Carma's Anti-Greenwashing Toolkit: Your Guide to Sustainability Integrity


With new ways to reduce your company’s negative environmental impact popping up every day, it's now incredibly easy to adopt sustainable business practices. Let's learn how to avoid greenwashing and make a positive difference, together.

With new ways to reduce your company’s negative environmental impact popping up every day, it's now incredibly easy to adopt sustainable business practices. 

However, this surge in green business solutions also brings along the risk of greenwashing: the misleading practice of overstating or falsely claiming environmentally friendly attributes. 

To stop the growing amount of businesses making false claims, various governments have introduced laws and regulations around how you discuss your business’ climate impact. 

But how can you make sure you’re making the right kinds of claims about your business, products, or services? To help you navigate these waters, we’ve put together an anti-greenwashing toolkit to make sense of both the new and existing laws.

What is the Green Claims code? 

Green claims are statements to show how a brand, product, or service is beneficial–or less harmful–to the wider environment. The Green Claims Code was introduced in 2021 to reduce greenwashing across the UK and Europe. (Similar rules are being introduced in the US, as well.)

These guidelines state–in the simplest of terms–that you must accurately describe the environmental impact of a brand, product, or service with evidence to back it up. This means you can’t use misleading, misrepresented, or hidden information to sell your product’s eco-credibility. 

And as of the 17th of January 2024, more rigorous laws are being introduced in the EU to curtail further misleading terminology which could be seen as greenwashing. These will include claims such as “climate neutral”, “carbon neutral”, “eco-friendly”, “natural”, “recycled”, and more. These rules don’t explicitly apply in the UK due to Brexit, but if you sell to EU markets you must adhere to the new rules.

This is an incredibly important step for reducing our effects on our planet, as three-quarters of products sold in the EU make green claims, but over half of these claims are unclear, deceptive or lacking evidence

Examples of greenwashing

Greenwashing comes in many forms, and it doesn’t always mean garish claims that are clearly untrue.

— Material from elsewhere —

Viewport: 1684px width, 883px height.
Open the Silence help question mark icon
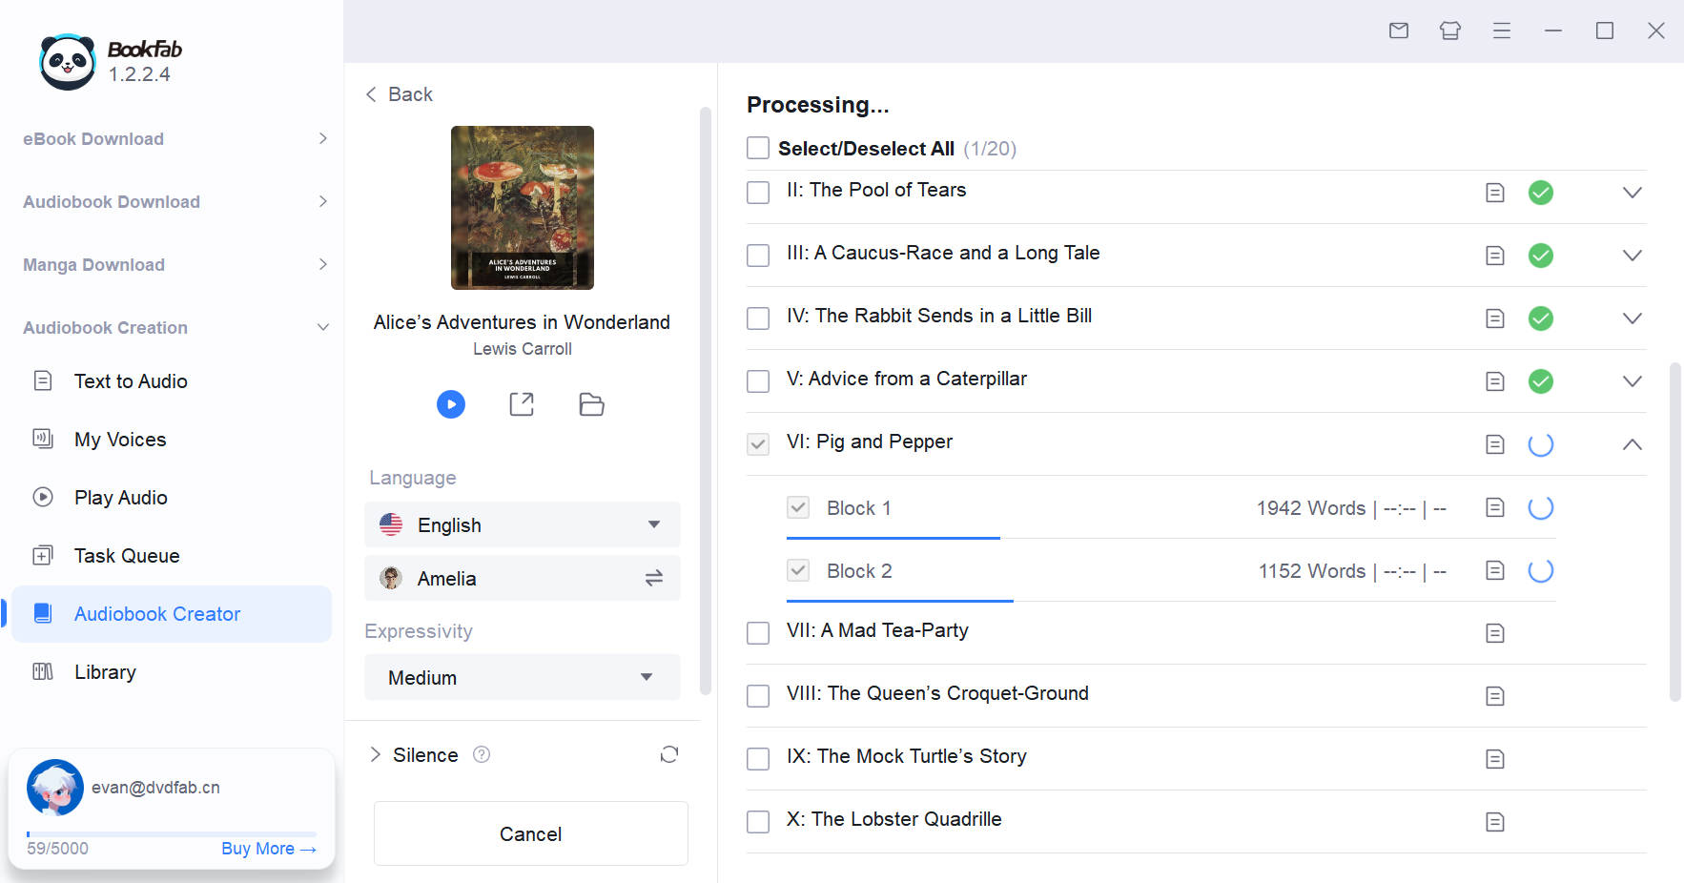(482, 755)
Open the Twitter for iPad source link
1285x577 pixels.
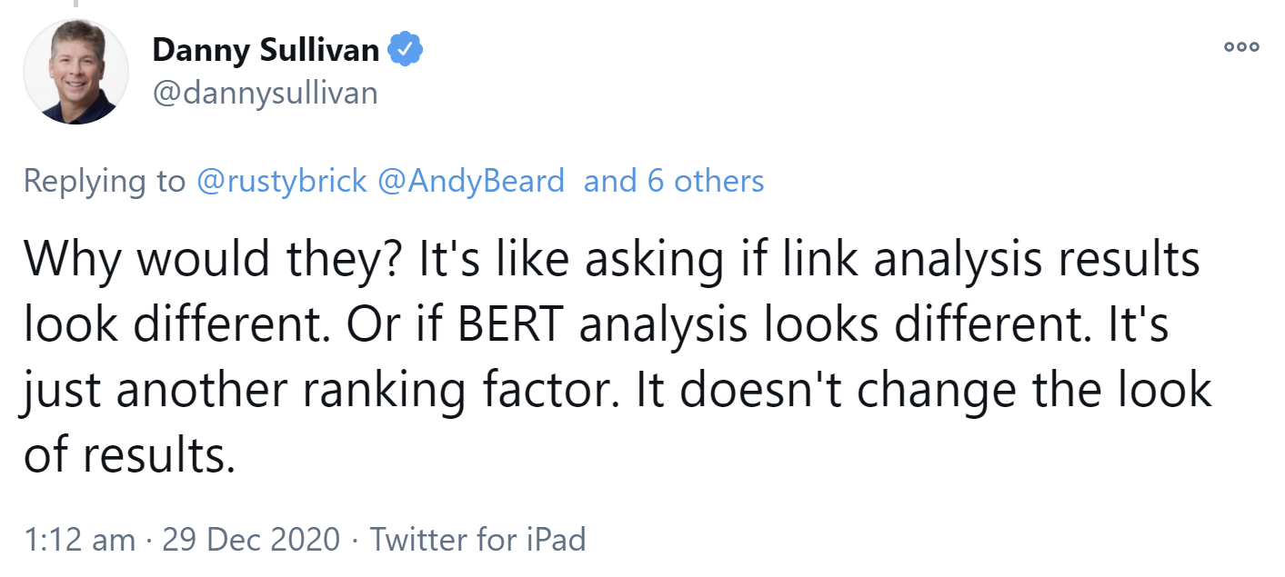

Sometimes companies have been caught out for certain wording that sounds catchy but doesn’t live up to legal standards. 

Let’s take a look at a few examples to help us understand what greenwashing might look like. 

Alpro’s Oat Milk

One of our favourite oat milk brands, Alpro, got in trouble in 2020 due to a bus poster that stated ‘Good for the planet, good for you.’ and ‘Next stop, your recipe to a healthier planet!’ Although catchy, straplines like these can’t be substantiated and were challenged for their vagueness. 

Hyundai’s Nexo

Not all advertising violations are simple mistakes like that, though. Hyundai got in trouble for stating that their Nexus model was ‘[a] car so beautifully clean, it purifies the air as it goes.’ with a picture of someone jogging in its exhaust. They made it sound like the car would remove impurities from the air as it drove, but this wasn’t the case. 

Ryanair’s Low Emissions

This is one of the more egregious cases of greenwashing in our opinion, and yet airline companies seem to make the same mistake over and over again. Ryanair claimed to be one of Europe’s lowest-emission airlines, apparently due to its younger, efficient fleet of aircraft. But, obviously, these claims had little to no substantiation and were discontinued. 

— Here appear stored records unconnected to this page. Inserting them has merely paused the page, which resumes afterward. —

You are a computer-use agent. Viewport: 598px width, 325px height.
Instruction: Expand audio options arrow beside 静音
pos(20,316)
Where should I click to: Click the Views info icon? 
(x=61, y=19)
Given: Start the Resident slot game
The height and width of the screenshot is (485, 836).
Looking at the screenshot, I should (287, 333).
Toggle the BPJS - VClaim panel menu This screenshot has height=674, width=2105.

What happens if you greenwash? 

Greenwashing not only misleads your customers and sours the taste of your brand for consumers, but you can face substantial fines or make payments to consumers to redress harms from the misleading information. 

How to avoid greenwashing in 2024

Now we know what greenwashing is, and how easy it is to do so, how does a company like yours avoid making a mistake?

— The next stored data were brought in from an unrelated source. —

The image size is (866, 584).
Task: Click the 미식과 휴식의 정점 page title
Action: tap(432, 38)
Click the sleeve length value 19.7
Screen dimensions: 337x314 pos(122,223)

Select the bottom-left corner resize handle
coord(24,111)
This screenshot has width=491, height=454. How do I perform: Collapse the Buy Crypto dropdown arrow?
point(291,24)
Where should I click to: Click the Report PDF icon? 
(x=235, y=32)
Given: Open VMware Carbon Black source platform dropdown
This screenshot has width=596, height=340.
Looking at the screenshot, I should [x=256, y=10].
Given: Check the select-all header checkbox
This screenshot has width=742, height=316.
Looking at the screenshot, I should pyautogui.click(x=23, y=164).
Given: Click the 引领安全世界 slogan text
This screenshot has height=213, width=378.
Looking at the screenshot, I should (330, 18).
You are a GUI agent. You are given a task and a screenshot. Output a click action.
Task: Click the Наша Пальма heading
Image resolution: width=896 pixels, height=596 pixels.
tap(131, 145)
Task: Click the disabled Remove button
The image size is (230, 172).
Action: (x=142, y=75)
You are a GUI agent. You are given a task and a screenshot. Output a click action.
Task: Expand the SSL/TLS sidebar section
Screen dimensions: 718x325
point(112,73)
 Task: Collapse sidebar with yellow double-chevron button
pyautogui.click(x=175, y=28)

Well, as stated on the government’s website, green claims MUST:

  1. Be truthful and accurate.
  2. Be clear and unambiguous.
  3. Not omit or hide important information.
  4. Only make fair and meaningful comparisons.
  5. Consider the full life cycle of the product.
  6. Be substantiated.

But these can get a little confusing, so instead we suggest keeping these three easy steps in mind to ensure every claim you make is ethical and accurate. 

1. Show your work

Any claims or statements you make about your business, products, or services must be able to be substantiated with concrete data, leaving no room for vague estimations. This means no exaggeration, no misleading statements, and no out-of-date information.

There must always be credible evidence to show that your green claim is true, and if the information can’t fit on the packaging, it must be easily accessible by customers in another way. 

You also can’t make claims that are ‘necessary standard features or legal requirements of that product or service type’ e.g., if a harmful chemical is banned in your country, you can’t use your exclusion of this product as a marketing point. 

Basically, unless you are completely confident that the claim you are making is 100% accurate, backed up by evidence, and understandable by a wide audience, give it a miss. 

We suggest keeping detailed records of your energy use, waste production, and greenhouse gas emissions for calculating and proving your claims. This is something you should be doing, anyway, if you’re on the journey to becoming a more planet-positive company. 

2. Back it up 

The UK government states that when making a green claim, your evidence must ‘clearly tell the whole story of a product or service; or relates to one part of the product or service without misleading people about the other parts or the overall impact on the environment’. 

This means your evidence, such as certificates from recognised bodies or data from analyses, must be able to back up all parts of your claim, not just one piece of it. These rulings are also meant to stop companies from claiming their entire product has environmental benefits when only a specific part or component does. 

The government also states that claims must ‘reflect the whole life cycle of the brand, product, business or service and is justified by the evidence’. Basically, you can’t create your own ‘sustainability’ or ‘eco’ label or make up claims. Any labels or verifications you put onto your business, products, or services must be verified by an expert independent third party. 

3. Keep it real

Whilst not explicitly set out in the Green Claims Code or the Green Claims Directive, setting distinct environmental targets and regularly tracking and reporting progress towards these goals is a key part of being a sustainable business. 

But how do you know what sustainable goals to set for your business? How do you know what types of things to track? This is where Carma comes into play…

Carma’s Planet Positive Toolkit

Carma is your trusted climate impact partner; our goal is to make social and environmental impact simple and affordable.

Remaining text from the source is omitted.